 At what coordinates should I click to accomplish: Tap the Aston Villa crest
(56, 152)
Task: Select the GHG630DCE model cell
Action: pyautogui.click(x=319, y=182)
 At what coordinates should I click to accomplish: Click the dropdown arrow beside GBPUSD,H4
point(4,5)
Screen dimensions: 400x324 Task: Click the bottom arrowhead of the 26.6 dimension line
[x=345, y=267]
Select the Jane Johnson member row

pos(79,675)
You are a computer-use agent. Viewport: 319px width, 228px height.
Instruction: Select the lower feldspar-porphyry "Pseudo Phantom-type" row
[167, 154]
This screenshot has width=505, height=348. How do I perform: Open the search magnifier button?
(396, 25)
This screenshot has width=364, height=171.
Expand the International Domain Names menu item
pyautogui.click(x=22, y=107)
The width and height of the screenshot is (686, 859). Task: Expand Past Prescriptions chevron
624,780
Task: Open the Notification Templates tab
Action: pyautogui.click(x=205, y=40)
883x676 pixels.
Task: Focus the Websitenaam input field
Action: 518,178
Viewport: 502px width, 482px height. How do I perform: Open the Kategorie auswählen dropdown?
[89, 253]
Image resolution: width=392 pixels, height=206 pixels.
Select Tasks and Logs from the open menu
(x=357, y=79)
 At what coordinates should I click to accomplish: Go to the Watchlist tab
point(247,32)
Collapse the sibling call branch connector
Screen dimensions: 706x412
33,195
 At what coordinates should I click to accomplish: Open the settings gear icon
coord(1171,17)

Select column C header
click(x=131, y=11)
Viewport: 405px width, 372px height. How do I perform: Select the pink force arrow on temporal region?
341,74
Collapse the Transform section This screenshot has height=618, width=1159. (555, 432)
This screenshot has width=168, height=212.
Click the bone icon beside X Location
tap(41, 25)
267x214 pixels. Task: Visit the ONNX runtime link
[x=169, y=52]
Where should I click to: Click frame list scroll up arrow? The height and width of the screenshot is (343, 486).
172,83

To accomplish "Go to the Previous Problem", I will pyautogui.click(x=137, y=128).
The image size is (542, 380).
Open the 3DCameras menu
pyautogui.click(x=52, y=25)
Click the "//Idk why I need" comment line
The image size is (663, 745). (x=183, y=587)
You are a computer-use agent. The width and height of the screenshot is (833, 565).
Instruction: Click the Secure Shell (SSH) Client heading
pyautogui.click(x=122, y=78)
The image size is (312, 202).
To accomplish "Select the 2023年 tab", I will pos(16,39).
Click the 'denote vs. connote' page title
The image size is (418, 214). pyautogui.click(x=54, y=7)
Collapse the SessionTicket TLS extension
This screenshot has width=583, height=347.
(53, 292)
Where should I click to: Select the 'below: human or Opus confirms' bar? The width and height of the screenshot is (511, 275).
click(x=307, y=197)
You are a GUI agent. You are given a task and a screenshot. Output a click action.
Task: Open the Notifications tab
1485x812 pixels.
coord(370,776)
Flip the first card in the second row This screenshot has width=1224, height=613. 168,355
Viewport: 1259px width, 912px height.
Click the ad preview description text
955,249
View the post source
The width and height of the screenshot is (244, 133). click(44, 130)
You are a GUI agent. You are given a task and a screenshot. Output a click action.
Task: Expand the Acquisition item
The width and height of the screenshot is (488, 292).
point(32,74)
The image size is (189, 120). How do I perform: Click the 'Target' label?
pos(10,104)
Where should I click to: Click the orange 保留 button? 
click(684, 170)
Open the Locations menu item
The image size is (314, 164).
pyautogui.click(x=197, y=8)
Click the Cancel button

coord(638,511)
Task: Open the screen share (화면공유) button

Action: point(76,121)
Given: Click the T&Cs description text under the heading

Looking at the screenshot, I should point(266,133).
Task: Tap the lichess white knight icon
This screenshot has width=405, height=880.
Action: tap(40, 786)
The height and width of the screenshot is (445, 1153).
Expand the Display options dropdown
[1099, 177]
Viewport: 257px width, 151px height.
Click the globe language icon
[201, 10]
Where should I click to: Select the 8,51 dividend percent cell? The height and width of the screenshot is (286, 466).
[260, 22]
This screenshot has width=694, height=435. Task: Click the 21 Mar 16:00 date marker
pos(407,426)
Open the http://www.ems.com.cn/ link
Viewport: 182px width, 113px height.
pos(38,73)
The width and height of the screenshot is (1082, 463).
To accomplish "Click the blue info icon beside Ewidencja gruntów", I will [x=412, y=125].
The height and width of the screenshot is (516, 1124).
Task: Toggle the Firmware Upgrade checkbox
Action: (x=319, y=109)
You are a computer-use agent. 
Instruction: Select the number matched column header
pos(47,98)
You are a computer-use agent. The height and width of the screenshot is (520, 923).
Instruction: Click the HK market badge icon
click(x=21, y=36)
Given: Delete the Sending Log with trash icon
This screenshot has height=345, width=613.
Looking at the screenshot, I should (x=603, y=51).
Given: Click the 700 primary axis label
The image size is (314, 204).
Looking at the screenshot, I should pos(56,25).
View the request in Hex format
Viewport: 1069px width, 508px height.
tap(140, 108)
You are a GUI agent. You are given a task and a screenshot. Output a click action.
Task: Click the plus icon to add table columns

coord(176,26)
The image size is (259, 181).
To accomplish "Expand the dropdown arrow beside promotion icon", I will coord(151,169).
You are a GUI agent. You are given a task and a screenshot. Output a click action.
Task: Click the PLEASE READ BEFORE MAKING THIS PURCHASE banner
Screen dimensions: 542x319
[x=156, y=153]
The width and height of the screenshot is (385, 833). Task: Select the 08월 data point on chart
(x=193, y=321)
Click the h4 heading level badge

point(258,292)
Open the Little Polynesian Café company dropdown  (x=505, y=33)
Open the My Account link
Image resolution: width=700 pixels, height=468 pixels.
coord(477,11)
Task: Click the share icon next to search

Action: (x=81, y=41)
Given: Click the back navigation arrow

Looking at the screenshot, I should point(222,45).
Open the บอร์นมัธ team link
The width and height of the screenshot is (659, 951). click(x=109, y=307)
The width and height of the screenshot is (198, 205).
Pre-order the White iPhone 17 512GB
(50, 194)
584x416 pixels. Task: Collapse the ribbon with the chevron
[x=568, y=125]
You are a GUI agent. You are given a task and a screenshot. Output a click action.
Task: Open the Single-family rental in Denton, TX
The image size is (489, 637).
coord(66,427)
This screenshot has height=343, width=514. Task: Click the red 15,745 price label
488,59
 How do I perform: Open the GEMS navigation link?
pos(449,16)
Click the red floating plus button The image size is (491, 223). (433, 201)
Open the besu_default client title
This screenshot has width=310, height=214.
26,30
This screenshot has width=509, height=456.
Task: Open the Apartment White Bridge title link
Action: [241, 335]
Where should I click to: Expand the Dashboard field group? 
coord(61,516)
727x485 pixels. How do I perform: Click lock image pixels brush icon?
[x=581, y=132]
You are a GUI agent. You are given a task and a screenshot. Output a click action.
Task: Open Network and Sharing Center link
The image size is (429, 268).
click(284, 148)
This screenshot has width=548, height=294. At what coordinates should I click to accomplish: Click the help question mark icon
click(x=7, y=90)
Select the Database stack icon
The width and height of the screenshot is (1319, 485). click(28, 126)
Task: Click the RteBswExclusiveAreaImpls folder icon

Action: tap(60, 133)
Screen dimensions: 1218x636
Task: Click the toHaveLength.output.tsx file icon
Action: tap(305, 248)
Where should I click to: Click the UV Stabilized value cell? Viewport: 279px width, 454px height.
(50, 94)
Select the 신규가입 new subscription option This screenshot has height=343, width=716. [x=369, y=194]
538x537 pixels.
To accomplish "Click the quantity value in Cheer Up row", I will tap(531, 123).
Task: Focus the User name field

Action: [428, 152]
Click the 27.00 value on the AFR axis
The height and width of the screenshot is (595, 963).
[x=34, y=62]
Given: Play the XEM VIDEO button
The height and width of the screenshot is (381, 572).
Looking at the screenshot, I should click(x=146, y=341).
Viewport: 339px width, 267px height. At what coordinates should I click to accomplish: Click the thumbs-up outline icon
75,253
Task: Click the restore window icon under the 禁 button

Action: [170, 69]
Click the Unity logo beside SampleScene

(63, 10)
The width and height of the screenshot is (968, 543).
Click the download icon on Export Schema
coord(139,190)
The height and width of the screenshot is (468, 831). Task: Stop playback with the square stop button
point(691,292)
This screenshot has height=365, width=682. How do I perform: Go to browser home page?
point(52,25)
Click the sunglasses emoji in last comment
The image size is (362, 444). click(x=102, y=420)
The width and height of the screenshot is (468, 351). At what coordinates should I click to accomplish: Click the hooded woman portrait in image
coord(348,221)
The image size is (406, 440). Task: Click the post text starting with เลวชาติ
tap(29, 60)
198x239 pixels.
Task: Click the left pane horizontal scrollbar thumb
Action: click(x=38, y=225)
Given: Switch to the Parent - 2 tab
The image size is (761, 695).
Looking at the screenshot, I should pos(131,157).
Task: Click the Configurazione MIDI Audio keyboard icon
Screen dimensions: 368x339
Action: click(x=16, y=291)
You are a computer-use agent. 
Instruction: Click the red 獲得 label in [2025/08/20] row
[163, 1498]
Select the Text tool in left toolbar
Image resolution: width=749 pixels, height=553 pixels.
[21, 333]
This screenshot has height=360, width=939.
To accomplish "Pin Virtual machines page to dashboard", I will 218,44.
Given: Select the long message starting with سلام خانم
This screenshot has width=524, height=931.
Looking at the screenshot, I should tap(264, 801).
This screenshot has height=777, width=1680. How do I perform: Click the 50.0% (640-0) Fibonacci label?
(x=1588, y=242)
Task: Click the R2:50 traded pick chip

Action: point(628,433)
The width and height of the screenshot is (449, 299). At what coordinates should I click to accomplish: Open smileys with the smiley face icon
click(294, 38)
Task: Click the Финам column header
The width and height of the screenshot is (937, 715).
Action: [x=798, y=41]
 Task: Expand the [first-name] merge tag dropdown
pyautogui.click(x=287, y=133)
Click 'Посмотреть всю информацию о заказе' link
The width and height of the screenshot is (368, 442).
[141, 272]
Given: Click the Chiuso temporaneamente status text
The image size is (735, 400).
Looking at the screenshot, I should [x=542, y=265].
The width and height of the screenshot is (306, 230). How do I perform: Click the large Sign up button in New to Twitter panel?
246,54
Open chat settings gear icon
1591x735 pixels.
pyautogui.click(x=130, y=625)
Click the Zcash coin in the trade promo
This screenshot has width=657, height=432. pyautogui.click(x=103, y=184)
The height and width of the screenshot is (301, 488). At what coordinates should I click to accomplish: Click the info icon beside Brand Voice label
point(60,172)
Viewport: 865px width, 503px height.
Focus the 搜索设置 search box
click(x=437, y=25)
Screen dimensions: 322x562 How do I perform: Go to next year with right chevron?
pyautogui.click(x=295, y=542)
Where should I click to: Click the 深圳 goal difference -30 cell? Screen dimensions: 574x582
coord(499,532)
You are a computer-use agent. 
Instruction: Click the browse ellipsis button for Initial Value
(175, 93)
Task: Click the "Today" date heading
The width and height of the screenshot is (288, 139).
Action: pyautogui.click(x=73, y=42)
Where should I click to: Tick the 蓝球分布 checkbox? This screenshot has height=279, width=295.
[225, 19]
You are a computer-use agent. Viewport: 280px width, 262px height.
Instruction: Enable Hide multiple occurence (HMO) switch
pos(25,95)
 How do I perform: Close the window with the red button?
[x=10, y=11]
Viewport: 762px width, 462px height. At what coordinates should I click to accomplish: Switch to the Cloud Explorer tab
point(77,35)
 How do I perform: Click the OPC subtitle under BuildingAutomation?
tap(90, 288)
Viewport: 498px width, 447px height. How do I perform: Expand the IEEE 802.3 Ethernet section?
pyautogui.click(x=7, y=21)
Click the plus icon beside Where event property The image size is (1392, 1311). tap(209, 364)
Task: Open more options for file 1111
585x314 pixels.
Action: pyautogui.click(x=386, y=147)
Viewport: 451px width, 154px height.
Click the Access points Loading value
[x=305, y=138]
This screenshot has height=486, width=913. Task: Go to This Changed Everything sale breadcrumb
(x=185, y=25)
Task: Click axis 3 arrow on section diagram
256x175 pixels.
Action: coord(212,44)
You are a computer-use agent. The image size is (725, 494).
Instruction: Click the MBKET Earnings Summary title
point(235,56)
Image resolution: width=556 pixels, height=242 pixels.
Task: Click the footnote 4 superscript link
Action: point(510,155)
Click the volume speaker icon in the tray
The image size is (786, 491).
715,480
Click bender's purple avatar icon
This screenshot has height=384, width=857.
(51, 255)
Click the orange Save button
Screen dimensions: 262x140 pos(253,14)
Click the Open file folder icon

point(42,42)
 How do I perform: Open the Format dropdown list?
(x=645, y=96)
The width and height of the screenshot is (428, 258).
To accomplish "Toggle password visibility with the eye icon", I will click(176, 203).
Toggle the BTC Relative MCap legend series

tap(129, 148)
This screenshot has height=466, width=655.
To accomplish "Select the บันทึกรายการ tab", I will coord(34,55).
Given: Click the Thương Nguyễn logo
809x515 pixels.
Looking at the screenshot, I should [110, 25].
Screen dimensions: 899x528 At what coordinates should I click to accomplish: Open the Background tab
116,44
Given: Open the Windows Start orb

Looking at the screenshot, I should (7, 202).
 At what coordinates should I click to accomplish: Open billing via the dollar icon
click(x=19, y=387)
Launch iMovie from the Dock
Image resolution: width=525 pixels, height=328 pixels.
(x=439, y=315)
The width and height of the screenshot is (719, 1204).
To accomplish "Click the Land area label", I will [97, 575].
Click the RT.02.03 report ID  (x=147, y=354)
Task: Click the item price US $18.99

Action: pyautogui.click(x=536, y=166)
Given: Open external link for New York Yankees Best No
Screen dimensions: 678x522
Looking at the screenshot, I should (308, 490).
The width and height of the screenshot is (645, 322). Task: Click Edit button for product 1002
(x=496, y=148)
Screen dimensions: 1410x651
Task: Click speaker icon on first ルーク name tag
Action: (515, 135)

....................

* TASK DETAILS *
What is the number of lines in the records that include "axis"? Answer with that number alone.

* ANSWER SPACE *
3